Control through Software
Unlike ICE, verification IP benefits from software control. It allows a smart verification environment to be built with a level of flexibility, and enables its reuse. For example, a designer can capture and replay traffic from live hosts; mimic in-circuit connections by forwarding transactions between the device and the chip; or apply transformations to the transaction stream to exercise hard-to-reach corner cases.
A case in point: With a PCI verification IP, it’s possible to plug in a PCI software driver to an emulated design that includes a PCI interface, similar to what can be done via a hardware speed adapter in ICE. But now a software debugger can be connected to an emulator via a JTAG verification IP and run in step-by-step mode—not possible with a JTAG physical connection.
Equally important, debugging becomes easier and more efficient when designers get full control of the design clocks that aren’t sourced by the hardware testbed. By controlling the clock frequency, it’s possible to stop the model, read the memory content, force some registers, or dump the waveforms.
Debugging in an ICE mode requires hardware logic analyzers. In the ICE approach, designers must tolerate the whims of real hardware behavior, sacrificing repeatability. Conversely, a virtual test environment based on verification IP lets designers quickly reproduce a problem. The freedom from connecting the DUT to a hardware testbed allows designers to execute the DUT from remote locations, opening the door to the creation of emulation data centers via remote access.
It seems that testbench creation is the only remaining weakness of the virtual testbench approach. This has been addressed by Mentor Graphics with its VirtuaLAB, a physical lab inclusive of all peripherals implemented in software that can be controlled by a workstation.
Virtual Devices
Functionally equivalent to physical peripherals, virtual devices are not burdened by hardware dependencies, such as reset circuitry, cables, connectors, magnetic shields, and associated headaches. They are based on throroughly tested software IP that communicates with the protocol-specific RTL design IP embedded in the DUT mapped onto the emulator.2. A virtual device packages a software stack running on the controlling workstation (co-model host) with communication protocol IP running on the emulator using a TBX link. (Courtesy of Mentor Graphics)

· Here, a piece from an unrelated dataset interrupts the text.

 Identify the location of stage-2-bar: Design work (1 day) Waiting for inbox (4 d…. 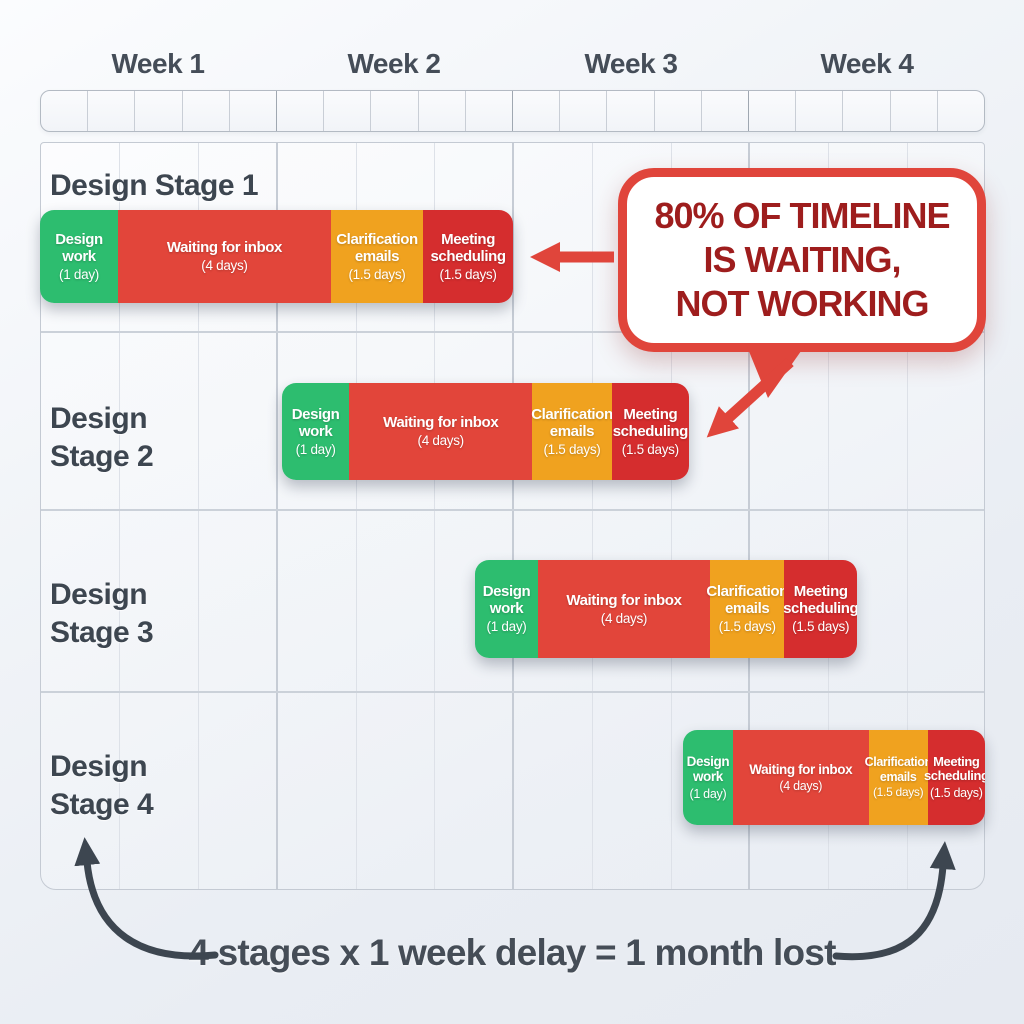
(486, 432).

Virtual devices include software stacks running on the workstation connected to the emulator via a TBX link (Fig. 2). The entire package allows for testing IP at the device level, and DUT verification with realistic software or the device driver itself.

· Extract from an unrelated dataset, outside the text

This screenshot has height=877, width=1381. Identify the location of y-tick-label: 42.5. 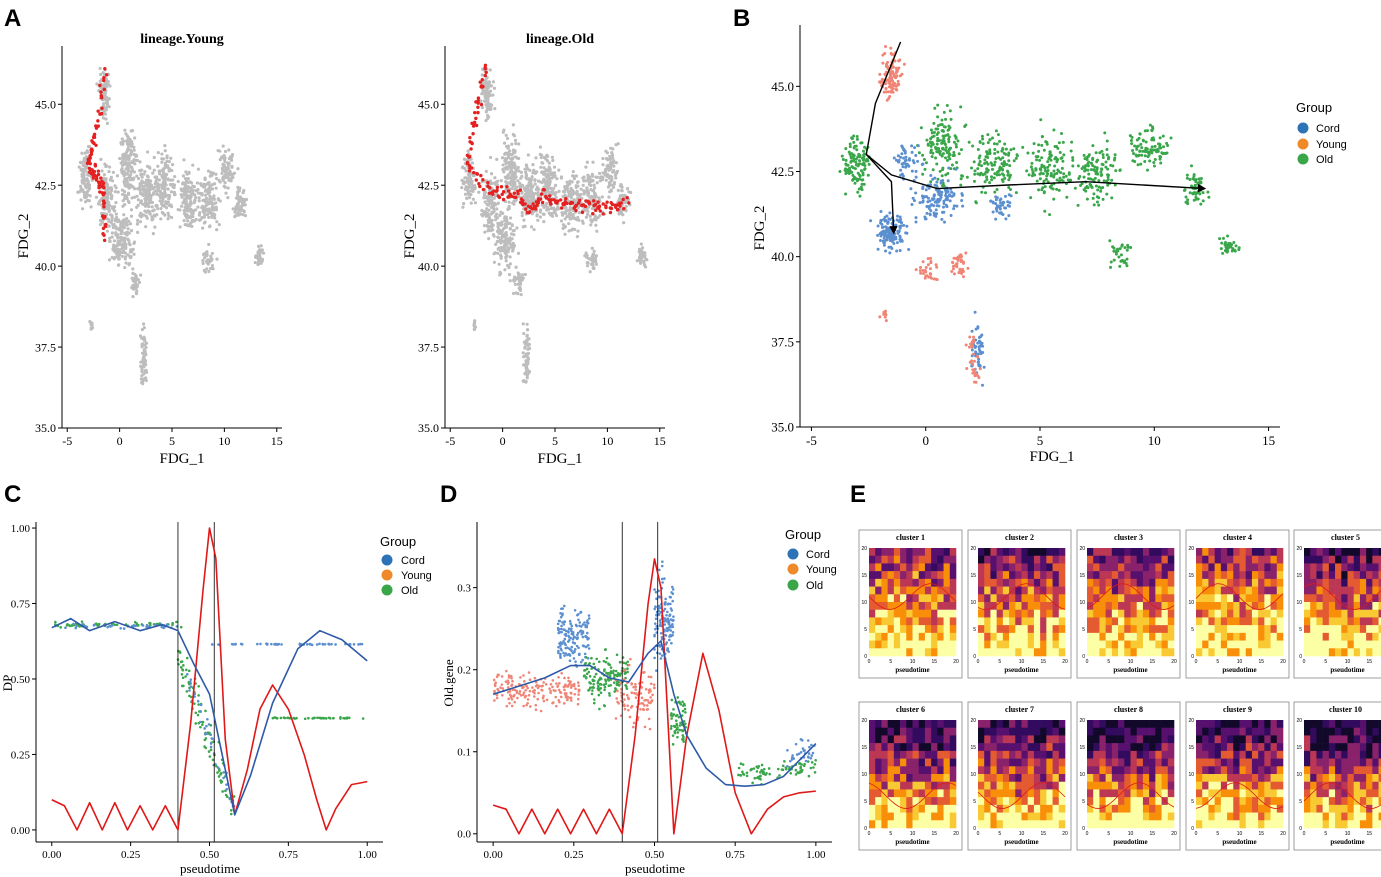
(428, 185).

Compared to hardware ICE targets, virtual devices offer several advantages:
• Easy remote access because they do not require installation of any hardware connected to the emulator.
• Flexibility for sharing a single emulator among multiple design teams because there are no speed adapters and cables to connect.
• Visibility over the target protocol software stack running on the controlling workstation.
The table summarizes the advantages and drawbacks of ICE compared to transaction-based acceleration.
Many designers still use ICE out of habit and/or for not being aware of a better alternative. In fact, all vendors of emulation platforms claim to support ICE, albeit some implementations work better than others. But a designer’s verification perspective changes once he or she experiences transaction-based verification through emulation. The ability to quickly set up a powerful test environment unfettered by cumbersome ICE hardware means easier and more effective debugging. That’s why I think the ICE Age is melting.